Caspase 3 plays an essential role in apoptosis 30. The inactive procaspase 3 form is activated by proteolytic cleavage between p20 and p10 domains to yield two separate molecules that form heterodimers. This active form then cleaves other vital substrates in the cell during cell death. In the casp3-S variant, the caspase family p10 domain is absent, which prevents formation of the active heterodimer. Figure 1b shows the distinct structure of the p10 domain in the casp3-L variant (purple-colored region), which is absent in casp3-S. Vegran et al 23 showed that the casp3-S/casp3-L ratio might be used as a predictive marker to define a subset of patients with locally advanced breast cancer who are more likely to benefit from neoadjuvant cyclophosphamide-containing chemotherapy.

Osr2-L has five zinc-finger domains, whereas osr2B has three. The two extra zinc finger domains are found in the helix structure of the osr2-L variant, which is absent in osr2-S (the blue-colored helix in Figure 1c). C2H2 zinc finger domains are the most common DNA-binding motifs found in eukaryotic transcription factors. Transcription factors usually contain several zinc fingers capable of making multiple contacts along the DNA. The C2H2 zinc finger domains bind to the major groove of DNA via a short alpha-helix in the zinc finger 31. Kawai et al 24 showed that osr2-L and osr2-S variants have opposite transcriptional activities 24. They reported transcriptional activation or repression by osr2 variants expressed in cos-7 cells from different luciferase constructs. This opposing behavior seems to be caused by different numbers of zinc-finger domains, with different phosphorylation patterns and/or different affinity for DNA-binding 24.

One of the criteria used in selecting the breast cancer-related variants for this analysis was that the mouse variant should have a homologous human variant (for future biomarker purposes). We observed similar changes when we performed the structural comparisons of predicted models of human calu, cdc42 and ptpb1 variants (Table S3).

We now focus on annotation and interpretation of the structural differences found between the alternative splice variant pairs we selected based on our Her2/neu breast cancer proteomics data (see Methods and Results).

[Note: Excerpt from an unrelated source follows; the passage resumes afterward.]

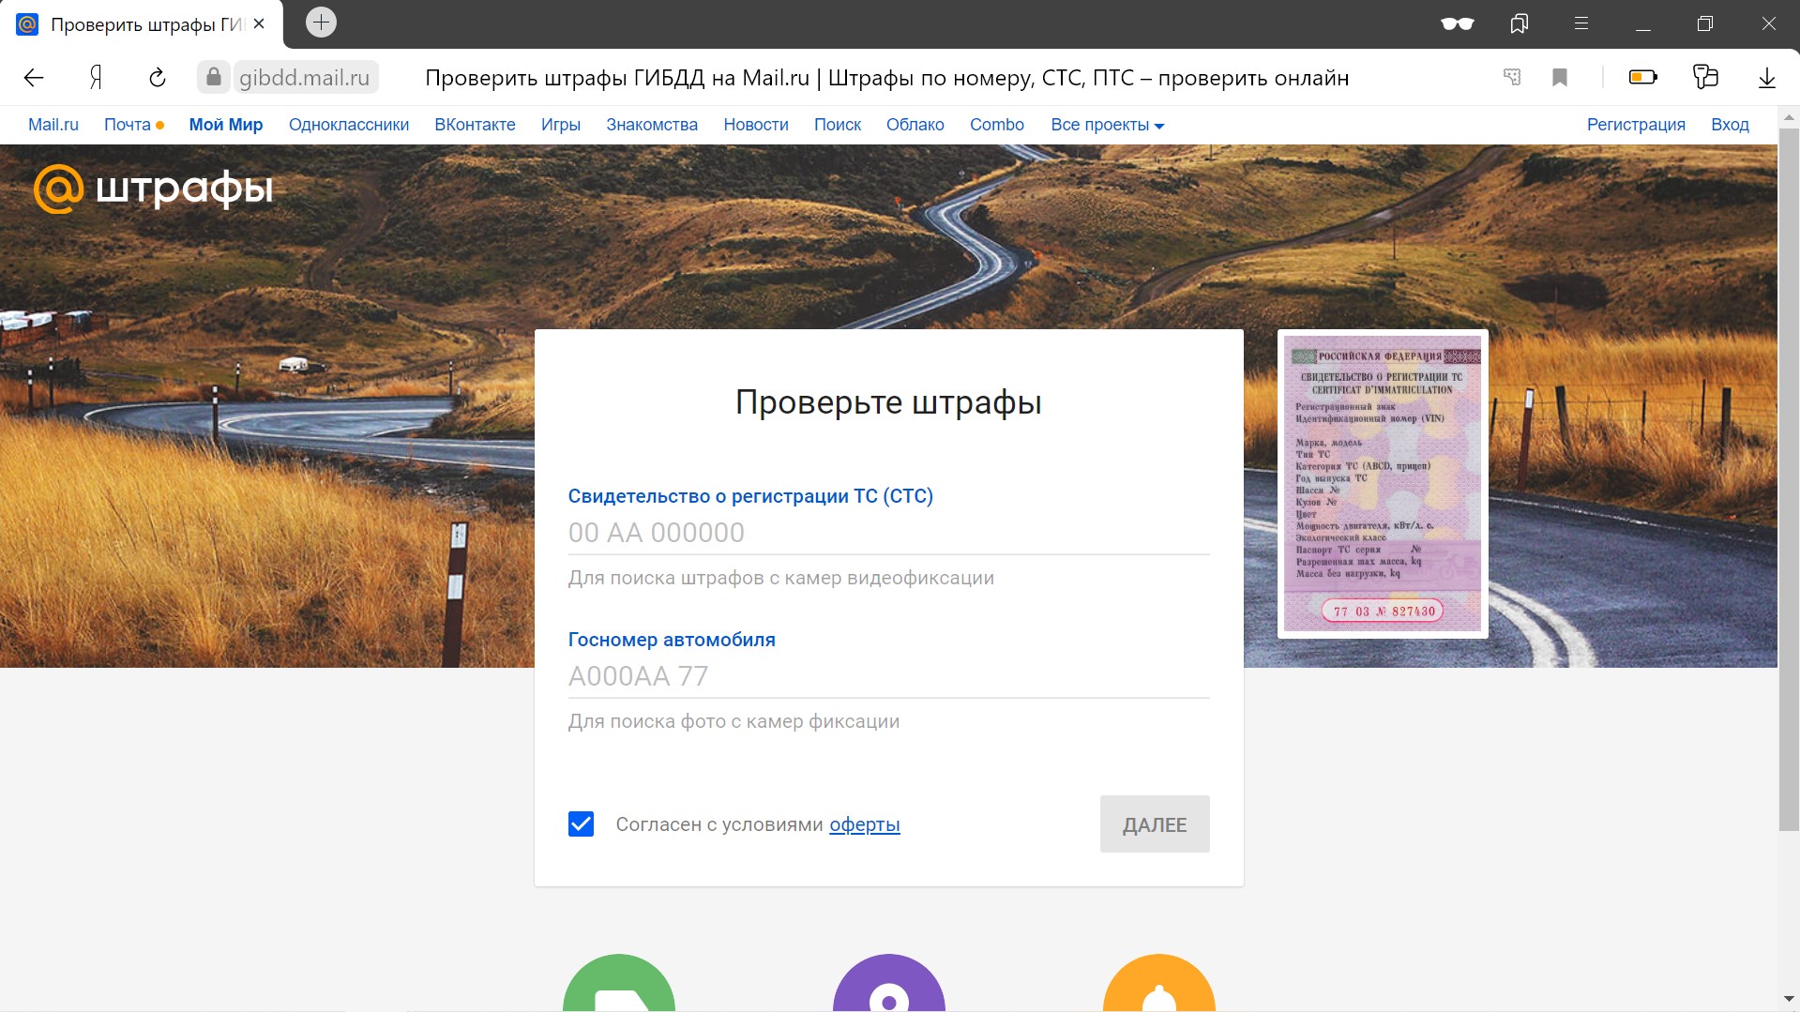
Task: Open the оферты link
Action: coord(864,824)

Annexin 6 has been implicated in several types of cancers (24–26) and could be a potential target for cancer immunoprevention strategies due to its distinct expression pattern in the HER-2/neu oncogene-driven mammary carcinogenesis model (26). We observed significant over-expression (p < 0.001) of anxa6 (anxa6-001) in Her2/neu tumor tissue compared to normal tissue. Post-translational phosphorylation of anxa6 is associated with cell growth 32. In 3T3 fibroblasts and human T-lymphoblasts, annexin 6 was not phosphorylated in quiescent cells, but serine and, to a lesser extent, threonine were phosphorylated several hours after cell stimulation 32. We found a single structural difference between the variants of anxa6; due to alternative splicing, the positions of both Thr-535 and Ser-537 are shifted to the inner part of the loop region in anxa6-001 compared to anxa6-002 (Figure 2a, inset figure), making anxa-001 more prone to undergo phosphorylation. Experimental validation was beyond the scope of this study; such validation of preferential phosphorylation of the Thr-535 and/or Ser-537 of anxa6-001 would be informative.

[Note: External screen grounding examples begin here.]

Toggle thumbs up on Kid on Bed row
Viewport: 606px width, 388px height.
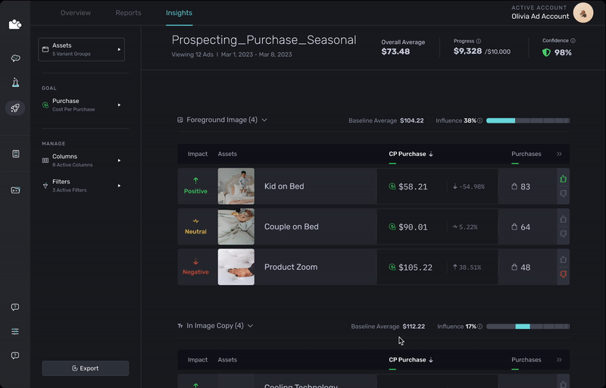[x=563, y=180]
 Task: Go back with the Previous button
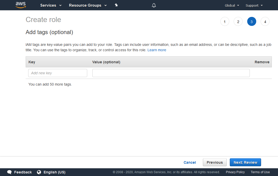[215, 162]
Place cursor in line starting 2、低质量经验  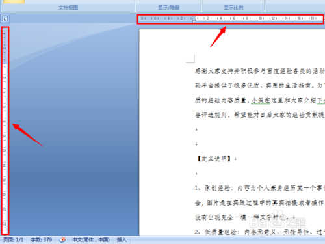(260, 232)
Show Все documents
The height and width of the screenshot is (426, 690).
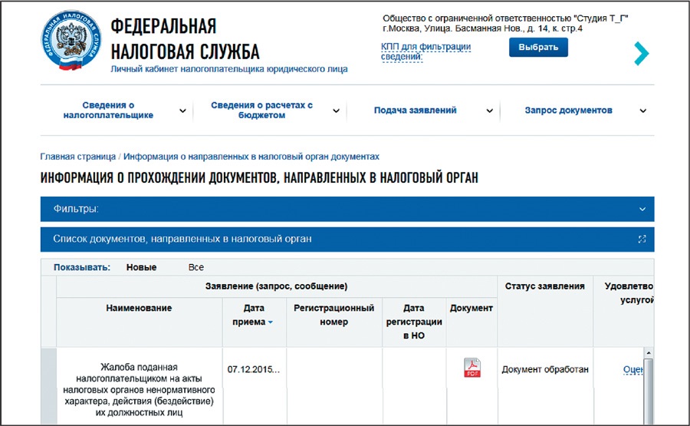click(196, 267)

Recently, Lai et al reported calu as a potential breast cancer marker 33. Calu-001 and calu-002 variants were identified in our study of samples from mice with Her2/neu breast cancer versus wild-type mice 9. Calu-001 was identified only in the tumor sample whereas calu-002 was found in both normal and tumor samples. In the region of structural variation between the calu variants, we observed a helical unfolding in calu-001 (aa 33–53; arrow, Figure 2b), which we predict will enhance phosphorylation of Ser-35 and Tyr-47 in calu-001. Studies have suggested functional modification of Calumenin by phosphorylation 33, 34.

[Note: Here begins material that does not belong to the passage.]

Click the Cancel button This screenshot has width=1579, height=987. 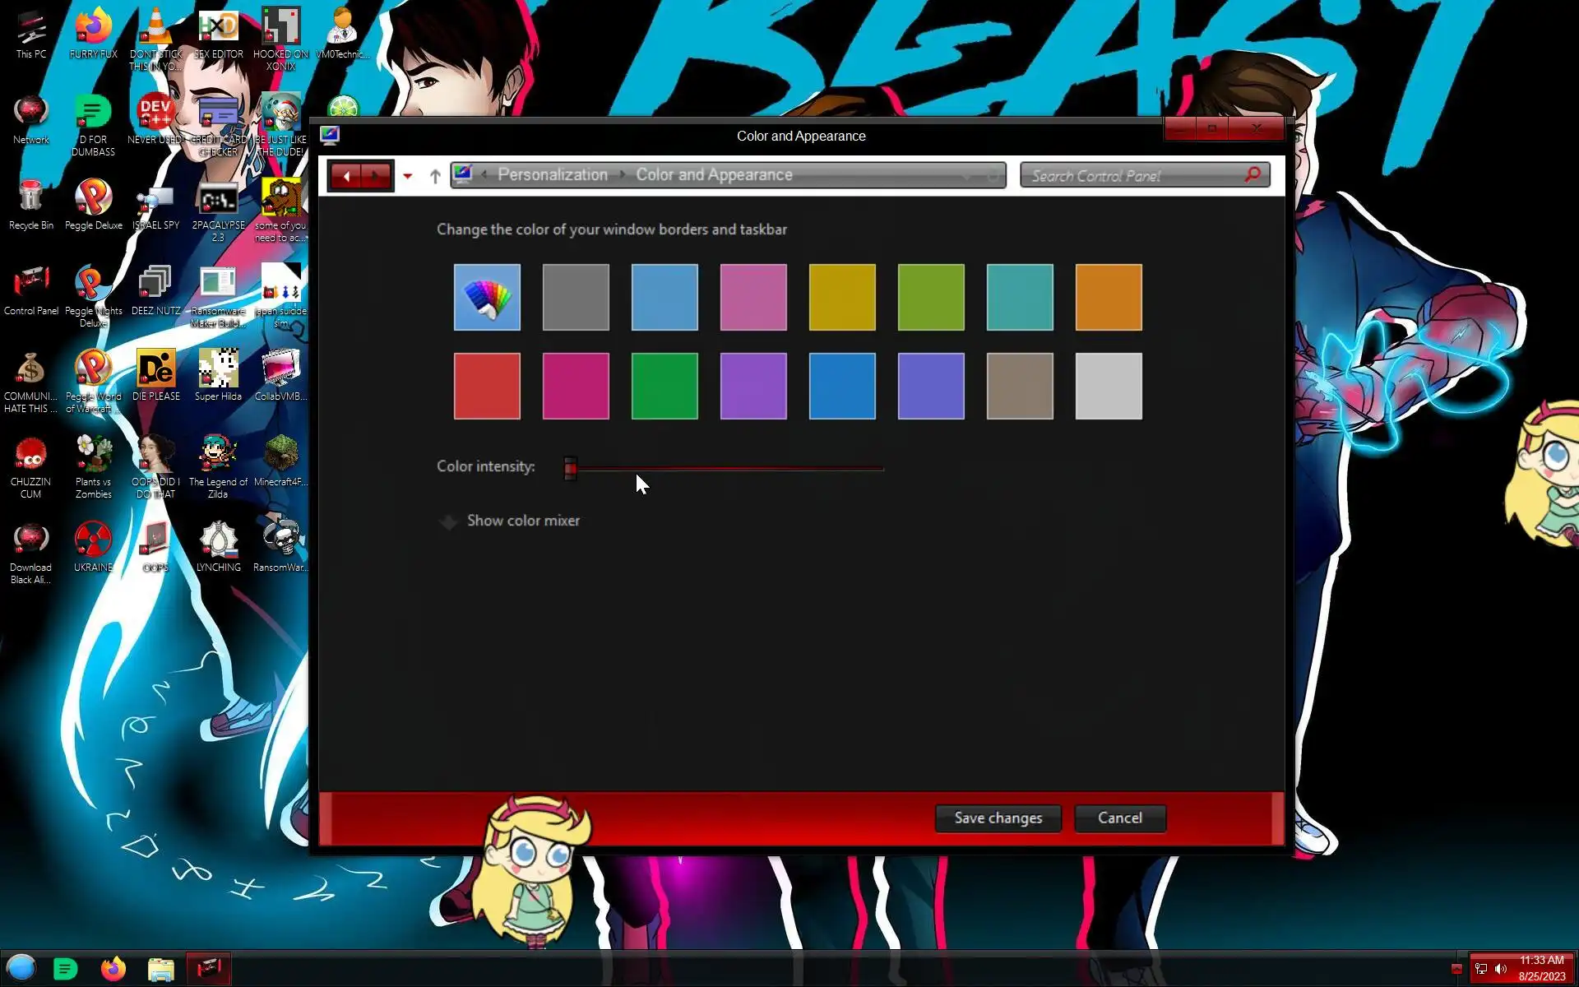pyautogui.click(x=1119, y=818)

Cdc42 has been reported to affect cancer mechanisms in many ways 34. The spliced region of the two cdc42 variants differs in 11 C-terminal residues. However, the TM-align analysis of cdc42 variants did not show any structural differences (except the random orientation of the C-terminal coil region). The presence of a Leu as the last C-terminal residue in cdc42-001 compared to Phe in cdc42-002 has functional implications. The hydrophobic 20-carbon prenyl groups facilitate attachment to cell membranes and have been shown to be important for protein-protein binding through specialized prenyl-binding domains. During prenylation, it is the protein geranylgeranyltransferase-I (PGGT-I) that catalyzes the transfer of the 20-carbon prenyl group from geranylgeranyl pyrophosphate to the cysteine residue near the C-termini of a variety of eukaryotic proteins. Analysis of the substrate specificity of PGGT-I shows that peptides which contain a C-terminal leucine are preferred to those that end in serine or phenylalanine 27. The preferential prenylation, which, in turn, increases protein-protein interactions, may have a role in the over-expression of cdc42-001 in tumor. We also found a pkc phosphorylation site in cdc42-001 which is not present in cdc42-002 (Table 2).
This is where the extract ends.